Congrats to the team for receiving the license.. It does show however that you shouldn't just start a fan-based game without having the proper licenses (I think they had aproval before the takeover, but I'm not certain).
We're allowed reboots with movies and comics, why not games?
It is not a bad thing to reboot a series, nor is it a bad thing to remake a game for updated technology.
The reason old games (Sierra and Lucasarts Point and Click games) keep being remade and revived is because the companies who made them prematurely terminated the series (eg Sierra selling out, Origin selling out, I'm not even sure why lucasarts stopped making games they had rights to.)
Look at other fan projects that have been crushed (Zelda games, Chrono trigger games, Final Fantasy games) these are current IP... well Chrono Trigger isn't anymore, and square barely recognizes the potential for remakes. They have remade the games ever so slightly so they run on newer equipment and add a bit to it, but they've only remade FF3 and FF4 to date using different technology. (FF1 and 2 don't count as they're barely more than a graphic and music update.)
It would make more sense for the IP holders to embrace the fan community a little more. We're sick of crappy licensed games... why not let the fan communities make their own games with some strict guidelines like "You can not call the game an official sequel, and can not use title the game using *name-of-ip-here*" and then, if any of those fan games pick up popularity, offer to distribute the game for DLC along side the official games.

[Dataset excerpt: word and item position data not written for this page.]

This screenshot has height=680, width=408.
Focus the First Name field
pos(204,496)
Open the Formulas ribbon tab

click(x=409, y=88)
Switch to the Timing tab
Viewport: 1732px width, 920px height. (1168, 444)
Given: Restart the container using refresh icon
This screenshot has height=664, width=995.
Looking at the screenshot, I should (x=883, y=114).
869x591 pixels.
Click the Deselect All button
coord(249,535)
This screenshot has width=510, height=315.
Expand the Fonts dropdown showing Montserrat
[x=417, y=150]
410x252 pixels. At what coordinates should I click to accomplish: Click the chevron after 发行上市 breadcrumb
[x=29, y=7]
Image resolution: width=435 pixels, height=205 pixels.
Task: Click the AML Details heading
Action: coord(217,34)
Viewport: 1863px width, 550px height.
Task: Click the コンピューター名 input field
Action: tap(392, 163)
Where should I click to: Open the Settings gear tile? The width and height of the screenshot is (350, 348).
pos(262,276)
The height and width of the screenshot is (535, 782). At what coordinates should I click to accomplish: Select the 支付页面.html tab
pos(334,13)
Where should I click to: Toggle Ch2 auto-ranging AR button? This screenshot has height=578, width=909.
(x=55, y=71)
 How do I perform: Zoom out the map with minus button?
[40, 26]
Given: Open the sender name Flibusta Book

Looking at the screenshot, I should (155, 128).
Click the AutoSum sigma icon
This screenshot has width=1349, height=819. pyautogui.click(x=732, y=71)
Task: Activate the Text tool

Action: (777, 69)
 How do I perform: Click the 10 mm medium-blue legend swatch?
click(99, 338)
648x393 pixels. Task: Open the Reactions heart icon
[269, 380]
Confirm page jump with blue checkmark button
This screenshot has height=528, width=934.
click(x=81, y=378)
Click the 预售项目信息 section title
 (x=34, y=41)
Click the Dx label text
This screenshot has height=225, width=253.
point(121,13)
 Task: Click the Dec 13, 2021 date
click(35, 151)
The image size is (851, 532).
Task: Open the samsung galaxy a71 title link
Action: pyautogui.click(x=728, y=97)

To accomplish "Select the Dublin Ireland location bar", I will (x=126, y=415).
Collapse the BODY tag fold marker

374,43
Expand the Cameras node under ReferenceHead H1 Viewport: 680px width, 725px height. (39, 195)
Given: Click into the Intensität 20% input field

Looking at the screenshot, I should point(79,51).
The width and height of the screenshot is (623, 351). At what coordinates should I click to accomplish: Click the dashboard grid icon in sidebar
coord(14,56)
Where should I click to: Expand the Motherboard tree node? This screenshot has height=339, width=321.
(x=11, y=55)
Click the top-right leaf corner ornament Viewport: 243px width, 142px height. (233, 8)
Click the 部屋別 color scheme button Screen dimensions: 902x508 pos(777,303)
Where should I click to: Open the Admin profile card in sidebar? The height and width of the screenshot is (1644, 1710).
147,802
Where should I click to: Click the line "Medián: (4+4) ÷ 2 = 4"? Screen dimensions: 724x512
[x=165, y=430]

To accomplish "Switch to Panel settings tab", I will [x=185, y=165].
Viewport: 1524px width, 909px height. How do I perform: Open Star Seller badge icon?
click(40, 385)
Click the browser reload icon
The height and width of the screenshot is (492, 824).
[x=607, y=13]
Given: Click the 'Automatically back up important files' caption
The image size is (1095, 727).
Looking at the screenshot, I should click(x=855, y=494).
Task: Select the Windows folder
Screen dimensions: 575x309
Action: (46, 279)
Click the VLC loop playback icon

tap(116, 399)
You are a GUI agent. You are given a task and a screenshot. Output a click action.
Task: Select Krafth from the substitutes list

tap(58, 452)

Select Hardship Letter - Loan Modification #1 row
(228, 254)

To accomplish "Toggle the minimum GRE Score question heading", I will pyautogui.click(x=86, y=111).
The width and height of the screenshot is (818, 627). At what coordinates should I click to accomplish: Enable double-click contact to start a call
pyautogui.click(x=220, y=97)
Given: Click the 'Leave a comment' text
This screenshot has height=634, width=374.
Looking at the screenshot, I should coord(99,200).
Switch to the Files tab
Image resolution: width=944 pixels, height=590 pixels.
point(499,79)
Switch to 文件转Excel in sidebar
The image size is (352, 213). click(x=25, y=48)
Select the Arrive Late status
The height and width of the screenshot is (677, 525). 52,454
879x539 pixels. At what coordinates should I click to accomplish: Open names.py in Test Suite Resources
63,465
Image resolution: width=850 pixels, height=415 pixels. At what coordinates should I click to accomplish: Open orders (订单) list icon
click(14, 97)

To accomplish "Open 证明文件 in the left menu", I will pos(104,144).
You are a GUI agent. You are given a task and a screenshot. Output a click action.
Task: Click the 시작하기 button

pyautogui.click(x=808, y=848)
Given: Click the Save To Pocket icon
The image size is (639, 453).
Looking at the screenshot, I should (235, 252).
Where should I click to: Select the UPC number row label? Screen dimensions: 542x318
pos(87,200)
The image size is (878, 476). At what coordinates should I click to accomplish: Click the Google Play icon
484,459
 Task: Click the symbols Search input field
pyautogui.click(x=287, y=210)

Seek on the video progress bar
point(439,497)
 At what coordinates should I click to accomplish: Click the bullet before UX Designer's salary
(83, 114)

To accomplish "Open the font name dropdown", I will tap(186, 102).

Nintendo should reboot Mario, not replace the existing Mario series with a new Mario, but actually release a storyline version of Mario with with new character designs and self-consistent plot between episodes. I like Mario, but for once I'd like to see a game that explains how Mario wound up in the Mushroom Kingdom, and only rescuing Princess Peach once. SMW2 and Paper Mario/Mario+Luigi series have only established that there are multiple "kingdoms" all with food themes, yet Peach, Daisy and Rosetta/Rosalina are the only humanoid people in all of these kingdoms.